I'm looking almost everywhere for a MX style jersey template which I can design on and give to someone to sew up for me. 

Got a nephew that has a gaming team and cause I'm a graphic designer I offered to help him and try get his team kitted out. 

Any help will be very appreciated. 

Regards


----------



## buehrle (Jan 14, 2008)

are you looking for a template or a place to have them done ? there are plenty of shirt templates out there. does it have to be a mx shirt ?


----------



## DKgrafix (Aug 13, 2008)

ask a person who will be doing a cut/sew of the shirt.
They will supply you with a template


----------



## ChromeCat (Jan 13, 2014)

buehrle said:


> are you looking for a template or a place to have them done ? there are plenty of shirt templates out there. does it have to be a mx shirt ?


Looking for a template/inset for me to design on and for the person I'm getting to sew it together. 

you say there's plenty but I'm hitting dead ends all the time. 

I would really love a MX jersey yes, I'm also considering a baseball style jersey but not sure what material is best for that.
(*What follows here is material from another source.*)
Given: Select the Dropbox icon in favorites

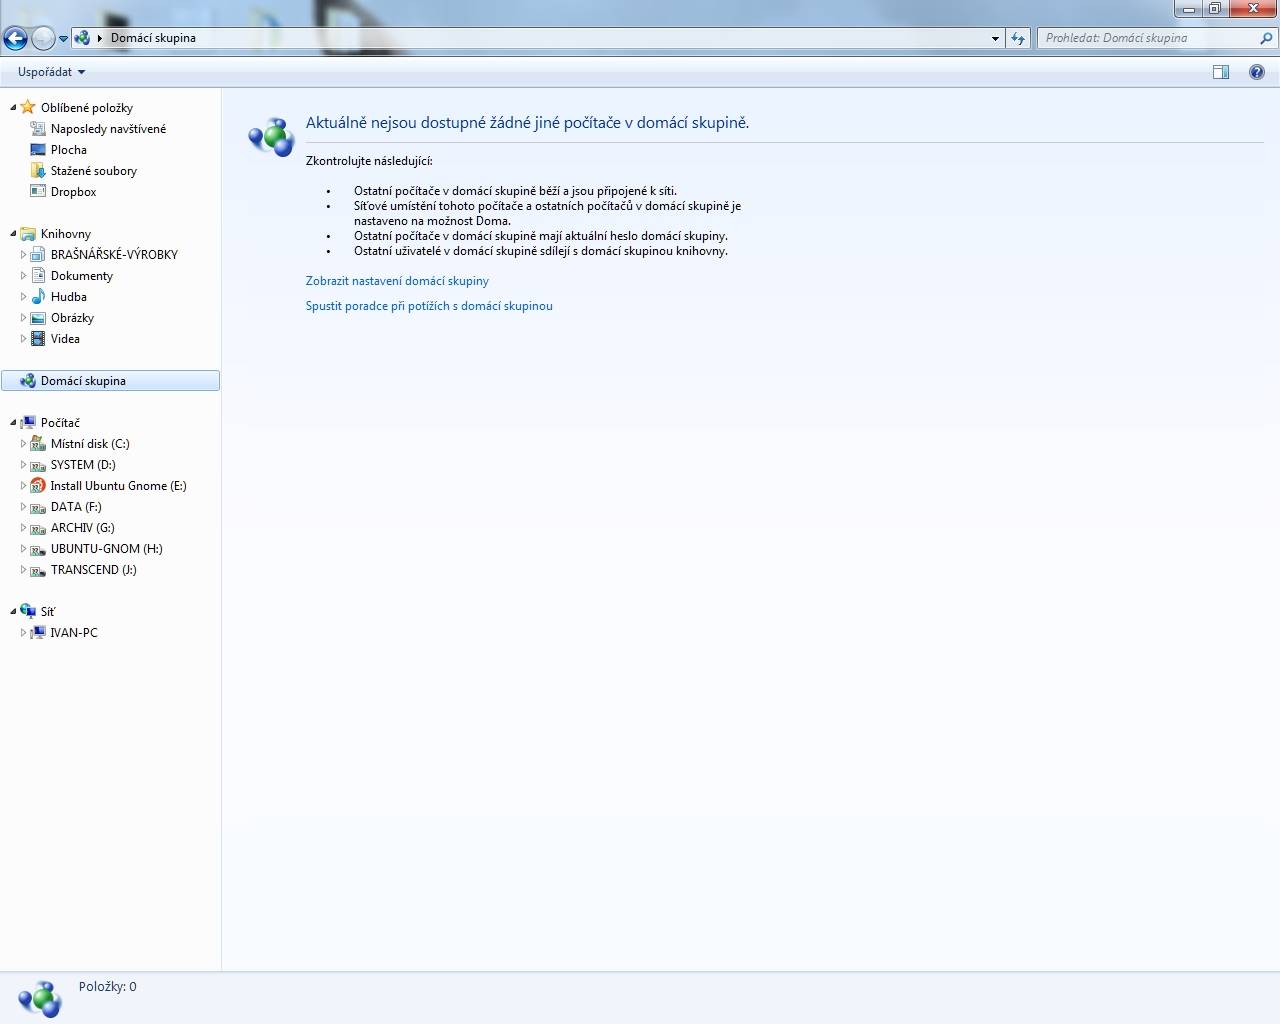Looking at the screenshot, I should (x=38, y=191).
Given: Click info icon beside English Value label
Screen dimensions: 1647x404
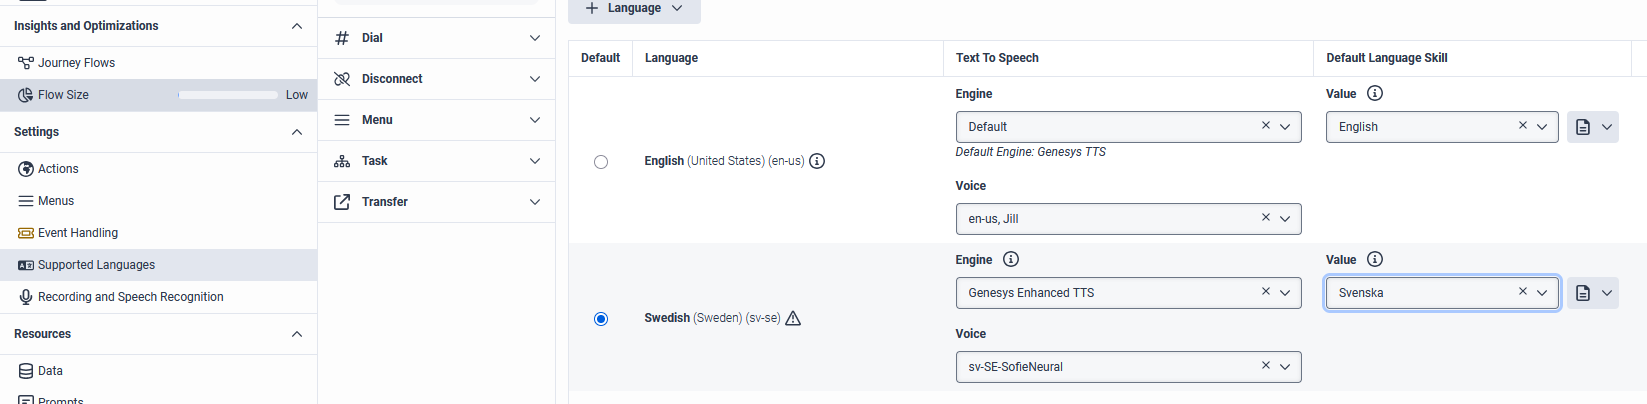Looking at the screenshot, I should [1375, 93].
I have a place where I can get the material used in MX jerseys that reasonable already too and a printer willing to do a run for me. So it's just down to getting a design which I thought would have been easy enough to get.



DKgrafix said:


> ask a person who will be doing a cut/sew of the shirt.
> They will supply you with a template


The person that's going to sew it for me doesn't have one and asked me to get one for her and she will sew it. I contacted a few sewing shops around the area and they don't do MX jerseys. Only Rugby jerseys, and are very boring. 
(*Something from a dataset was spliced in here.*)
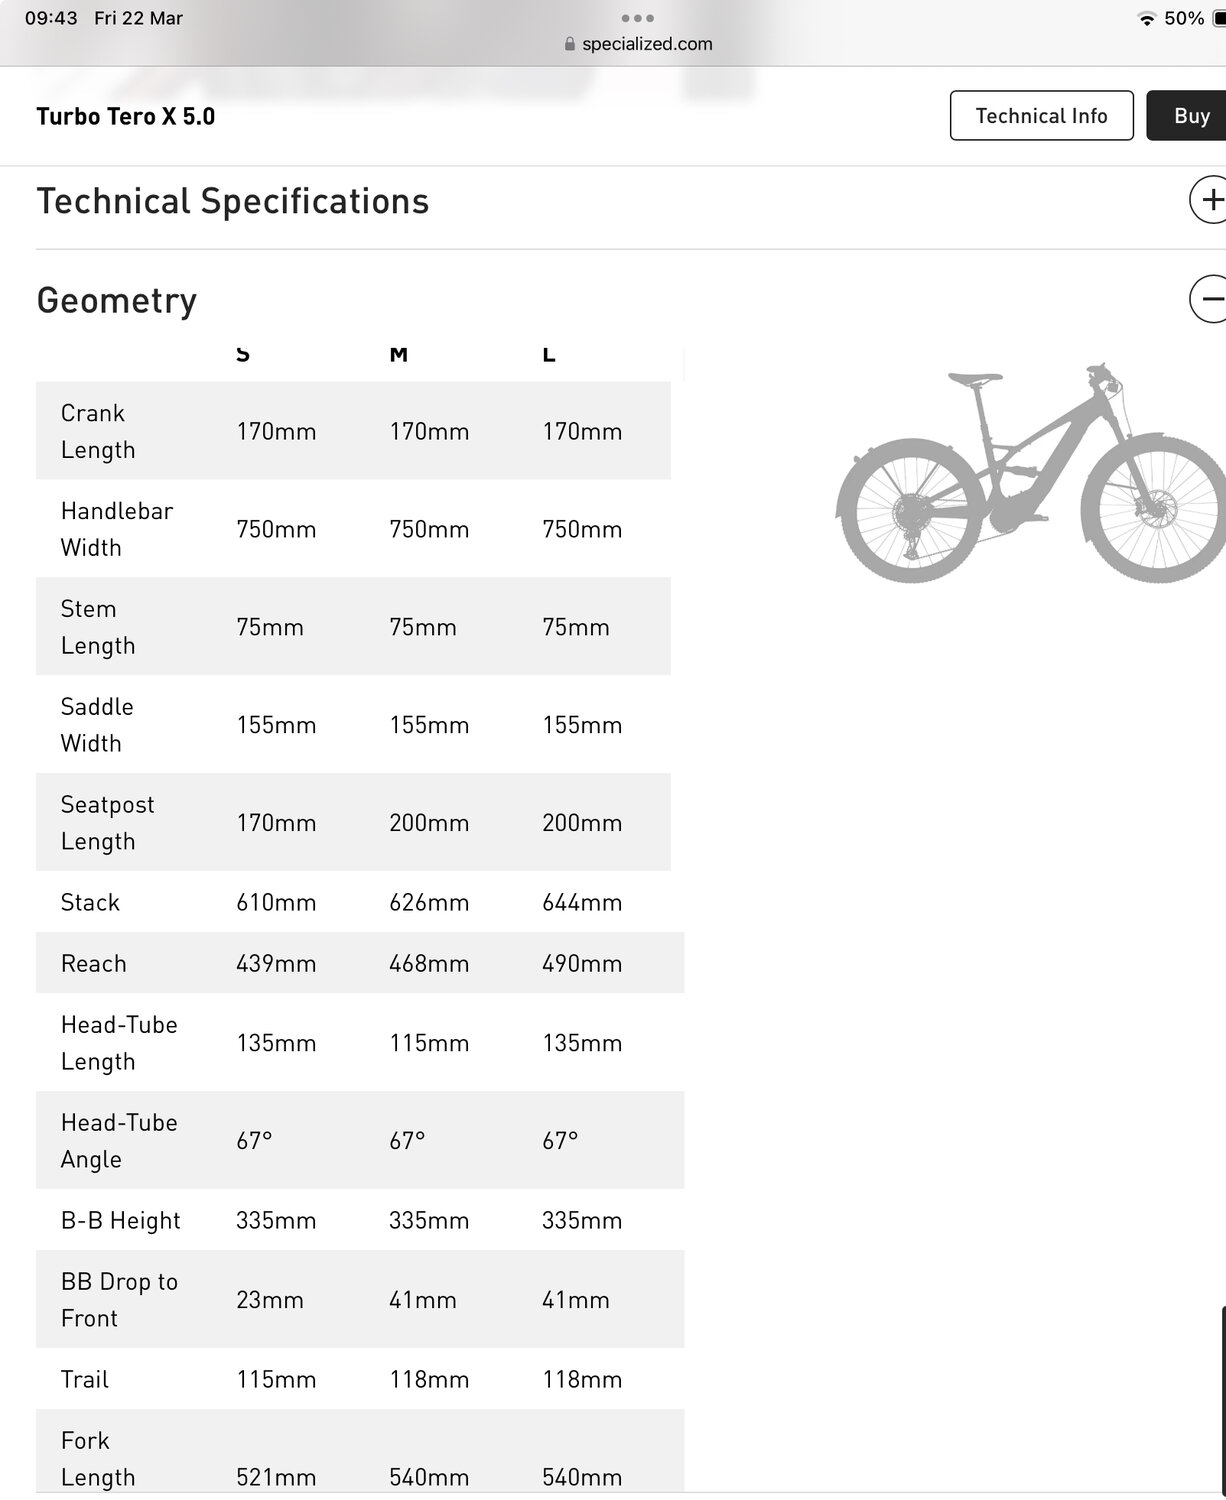This screenshot has width=1226, height=1500.
Task: Click the Wi-Fi status icon
Action: coord(1146,19)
There's one company that's far from me, that will do the complete job on MX jerseys. But cost is really high (plus logistics) and I know I can slash it by half doing it myself. 

I'm from Cape Town, South Africa btw.


----------



## ChromeCat (Jan 13, 2014)

bump.. no one?


----------



## buehrle (Jan 14, 2008)

does this help ? in the upper right corner there is a tab for templates. i just googled sublimated motocross jerseys and got a bunch. you did try that too right ? 

moto jersey | customraceshirts.com


----------



## ChromeCat (Jan 13, 2014)

buehrle said:


> does this help ? in the upper right corner there is a tab for templates. i just googled sublimated motocross jerseys and got a bunch. you did try that too right ?
> 
> moto jersey | customraceshirts.com


thanks, but doesn't help. I need the sewing pattern. 

you say you googled motocross jerseys and got a bunch, I'm looking for the sewing pattern, not just images. 

I'm just really surprised how such a thing doesn't exist on the net. Spoke to a few local CMT's and they can't even help me. Very frustrating.


----------



## Rjcreative (Dec 22, 2013)

I doubt you'll find what your looking for on the internet. Most people in the trade view their patterns as a sacred entity. Or the blueprint to their success. Its just like searching Google for Coca Colas secret formula for its soft drinks. You wont find it.

And even if you did find a pattern, whos to say that it will fit the intended person the way it should. Not all patterns are equal.

May I make a suggestion? If time permits...

1. Take the person you'll be designing for MX jersey shopping.

2. Try on several jerseys until you find one they like and you think others will like as well.

3. Buy it.

4. Take the jersey you bought to a trusted pattern maker in your area and have them create a pattern for you based on that jersey. Costs will vary.

5. Once you have your pattern you can design away and have the jerseys made according to your specs.

If you follow this process you'll see why finding a pattern online is impossible. Most people aren't willing to give away for free something they paid good money for. 

My .02 cent


----------